Guardia di Finanza: eseguita dagli specialisti dello SCICO la confisca di beni appartenenti a un imprenditore in rapporti d’affari con la cosca ‘ndranghetista “Grande-Aracri”

ROMA. Sono stati i Finanzieri del Servizio Centrale Investigazione Criminalità Organizzata (SCICO), in collaborazione con i colleghi dei Nuclei Polizia Economico Finanziaria di Reggio Emilia e Mantova, a eseguire il provvedimento di confisca delegato dal Tribunale di Bologna – Sezione Misure di Prevenzione, che ha colpito un imprenditore di origine calabrese ritenuto attiguo alla cosca di ‘ndrangheta “Grande-Aracri”, raggiunto anche dalla misura di prevenzione personale della sorveglianza speciale per cinque anni.
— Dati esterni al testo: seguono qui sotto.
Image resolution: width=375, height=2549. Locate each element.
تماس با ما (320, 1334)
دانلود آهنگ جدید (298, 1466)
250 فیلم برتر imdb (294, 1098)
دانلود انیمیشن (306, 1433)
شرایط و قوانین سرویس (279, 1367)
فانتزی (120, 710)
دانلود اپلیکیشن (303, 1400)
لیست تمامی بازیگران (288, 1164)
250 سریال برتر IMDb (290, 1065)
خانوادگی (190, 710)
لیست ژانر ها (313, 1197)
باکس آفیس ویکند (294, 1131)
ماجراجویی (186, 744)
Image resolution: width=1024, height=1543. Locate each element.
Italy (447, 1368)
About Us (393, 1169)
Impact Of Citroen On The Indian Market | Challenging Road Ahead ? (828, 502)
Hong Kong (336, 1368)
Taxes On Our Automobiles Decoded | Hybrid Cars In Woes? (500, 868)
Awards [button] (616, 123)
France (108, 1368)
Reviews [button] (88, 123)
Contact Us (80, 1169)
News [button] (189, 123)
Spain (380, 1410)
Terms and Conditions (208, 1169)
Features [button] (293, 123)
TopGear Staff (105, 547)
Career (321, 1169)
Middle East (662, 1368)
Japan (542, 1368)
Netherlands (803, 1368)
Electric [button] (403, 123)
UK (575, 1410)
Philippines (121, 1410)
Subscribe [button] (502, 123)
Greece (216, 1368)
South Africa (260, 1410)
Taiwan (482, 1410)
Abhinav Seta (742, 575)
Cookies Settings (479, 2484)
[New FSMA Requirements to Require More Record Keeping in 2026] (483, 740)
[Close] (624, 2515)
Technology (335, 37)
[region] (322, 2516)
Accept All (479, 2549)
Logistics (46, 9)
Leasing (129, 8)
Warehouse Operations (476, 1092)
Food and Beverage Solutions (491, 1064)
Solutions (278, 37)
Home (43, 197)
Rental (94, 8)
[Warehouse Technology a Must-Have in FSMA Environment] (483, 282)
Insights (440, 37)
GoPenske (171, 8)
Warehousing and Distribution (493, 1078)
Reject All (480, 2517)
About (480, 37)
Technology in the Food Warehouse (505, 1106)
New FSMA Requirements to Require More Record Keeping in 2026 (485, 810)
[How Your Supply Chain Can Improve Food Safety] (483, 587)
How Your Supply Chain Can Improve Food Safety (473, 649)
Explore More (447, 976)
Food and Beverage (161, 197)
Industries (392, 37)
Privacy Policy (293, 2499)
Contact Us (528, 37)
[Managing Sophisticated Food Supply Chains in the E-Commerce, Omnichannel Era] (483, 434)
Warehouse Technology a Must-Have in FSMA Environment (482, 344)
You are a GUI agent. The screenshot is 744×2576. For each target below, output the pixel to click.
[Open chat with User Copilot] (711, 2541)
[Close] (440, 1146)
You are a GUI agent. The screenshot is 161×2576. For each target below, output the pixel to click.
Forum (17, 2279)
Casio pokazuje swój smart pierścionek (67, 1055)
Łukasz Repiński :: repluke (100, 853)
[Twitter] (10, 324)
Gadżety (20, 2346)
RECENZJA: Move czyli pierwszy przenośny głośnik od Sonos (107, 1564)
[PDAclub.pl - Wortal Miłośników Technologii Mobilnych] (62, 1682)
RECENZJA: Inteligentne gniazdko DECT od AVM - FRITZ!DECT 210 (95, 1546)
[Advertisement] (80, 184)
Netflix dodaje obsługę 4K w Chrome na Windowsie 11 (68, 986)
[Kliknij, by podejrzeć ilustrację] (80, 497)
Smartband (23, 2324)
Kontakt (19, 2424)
Già nello scorso dicembre, nei confronti dello stesso imprenditore, erano stati sottoposti a sequestro beni e partecipazioni di nove società, nonché disponibilità finanziarie per oltre 300 mila euro, anche se le indagini della Guardia di Finanza non si erano comunque concluse, ciò per effetto di una interdittiva antimafia emessa dalla Prefettura di Reggio Emilia che aveva interessato una serie di società attive nel settore edile.

Stemma SCICO Guardia di Finanza

Quelle società erano, infatti, ricollegate al citato imprenditore nonché inizialmente inserite nel circuito delle imprese operanti nella ricostruzione avviata a seguito del violento terremoto avvenuto a giugno 2012, che danneggiò numerosi edifici, monumenti e strutture industriali site tra le province di Bologna, Modena, Ferrara, Mantova e Reggio Emilia.

Proprio in presenza del suddetto provvedimento interdittivo la Direzione Nazionale Antimafia e Antiterrorismo aveva così delegato agli specialisti dello SCICO della Guardia di Finanza una serie di approfondimenti, che avevano messo in luce sia la sproporzione patrimoniale a fronte della capacità reddituale dichiarata dall’imprenditore medesimo, sia la presenza di significativi elementi probatori comprovanti la sua pericolosità sociale.

Operatore dello SCICO in attività di consultazione banche-dati

Le sue attività economiche avevano, infatti, visto l’emissione di fatture false come l’impiego di prestanomi, il tutto per favorire gli interessi della ‘ndrina “Grande-Aracri”, noto sodalizio criminale originario della provincia di Crotone, ma che ha fatto arrivare le sue ramificazioni sin in territorio emiliano, come ampiamente dimostrato dall’operazione “AEMILIA” condotta nel 2015, che vide il coinvolgimento di 160 soggetti arrestati tra Emilia Romagna, Lombardia, Piemonte, Veneto, Calabria e Sicilia.

Tutti accusati di associazione mafiosa, estorsione ed intestazione fittizia di beni, con conseguenti condanne che la Corte di Cassazione ha peraltro confermato per oltre 70 posizioni.